Back on that first day I met him nearly 30 years ago, after we had been talking for a long time, Dr. Van interrupted me. I didn't need a block of mine for that though! "You'd better study here for a while, eh?". There and at that moment I decided what was the turning point of my life -- yes, I was to return, to that couple, to that house and to that mysterious disorder, since I myself was insignificant, but the deed of mine could make a difference.

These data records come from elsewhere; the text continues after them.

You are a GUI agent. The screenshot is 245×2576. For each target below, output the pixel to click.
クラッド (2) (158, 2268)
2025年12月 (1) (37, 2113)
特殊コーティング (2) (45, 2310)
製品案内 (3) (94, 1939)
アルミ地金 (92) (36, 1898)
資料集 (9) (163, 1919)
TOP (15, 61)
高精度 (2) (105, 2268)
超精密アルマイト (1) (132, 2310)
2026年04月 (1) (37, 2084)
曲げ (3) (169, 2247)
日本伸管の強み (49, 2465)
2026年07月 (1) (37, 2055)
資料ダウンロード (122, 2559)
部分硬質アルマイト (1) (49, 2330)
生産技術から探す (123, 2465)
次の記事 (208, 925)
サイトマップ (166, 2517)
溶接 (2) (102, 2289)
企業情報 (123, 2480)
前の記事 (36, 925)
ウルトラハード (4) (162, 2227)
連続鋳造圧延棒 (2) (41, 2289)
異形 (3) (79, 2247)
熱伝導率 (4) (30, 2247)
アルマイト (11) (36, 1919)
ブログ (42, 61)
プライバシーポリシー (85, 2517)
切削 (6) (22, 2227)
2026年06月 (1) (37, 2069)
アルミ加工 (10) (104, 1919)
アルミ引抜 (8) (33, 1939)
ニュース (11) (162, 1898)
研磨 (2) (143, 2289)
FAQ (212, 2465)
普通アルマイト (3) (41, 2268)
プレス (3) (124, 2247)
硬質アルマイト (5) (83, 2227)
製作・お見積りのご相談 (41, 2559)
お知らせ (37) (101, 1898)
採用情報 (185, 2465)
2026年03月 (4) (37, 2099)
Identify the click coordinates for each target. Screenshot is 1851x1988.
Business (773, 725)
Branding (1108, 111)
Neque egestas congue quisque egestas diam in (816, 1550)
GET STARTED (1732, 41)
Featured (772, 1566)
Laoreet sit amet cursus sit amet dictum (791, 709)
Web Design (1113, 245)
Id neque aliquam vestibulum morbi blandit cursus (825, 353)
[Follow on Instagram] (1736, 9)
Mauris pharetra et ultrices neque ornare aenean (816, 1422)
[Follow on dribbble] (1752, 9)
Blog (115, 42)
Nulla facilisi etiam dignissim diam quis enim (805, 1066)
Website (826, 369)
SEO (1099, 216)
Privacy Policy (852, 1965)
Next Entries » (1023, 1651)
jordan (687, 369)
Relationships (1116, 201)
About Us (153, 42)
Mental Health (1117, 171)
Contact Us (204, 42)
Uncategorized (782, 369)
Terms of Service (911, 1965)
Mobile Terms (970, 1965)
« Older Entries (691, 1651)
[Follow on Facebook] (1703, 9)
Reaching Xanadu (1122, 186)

Time passed by and I acted according to the decision of that moment. I have never opened another book on Educational Technlogy since then, but have read many books about stuttering, writing two myself so far. And how many "clan members" have I seen and heard and discussed with during nearly 30 years of clinical practice? Finally when Van (he even told me to drop the "Doc") one day appointed me his grandson (saying, "Your children you'll always try to change, but grandchildren you just love"), I felt the greatest pride. Trying to copy him, then? Yes, in one little aspect: "Don't do as I do, do what you do". A good lesson in originality. Impact, anybody?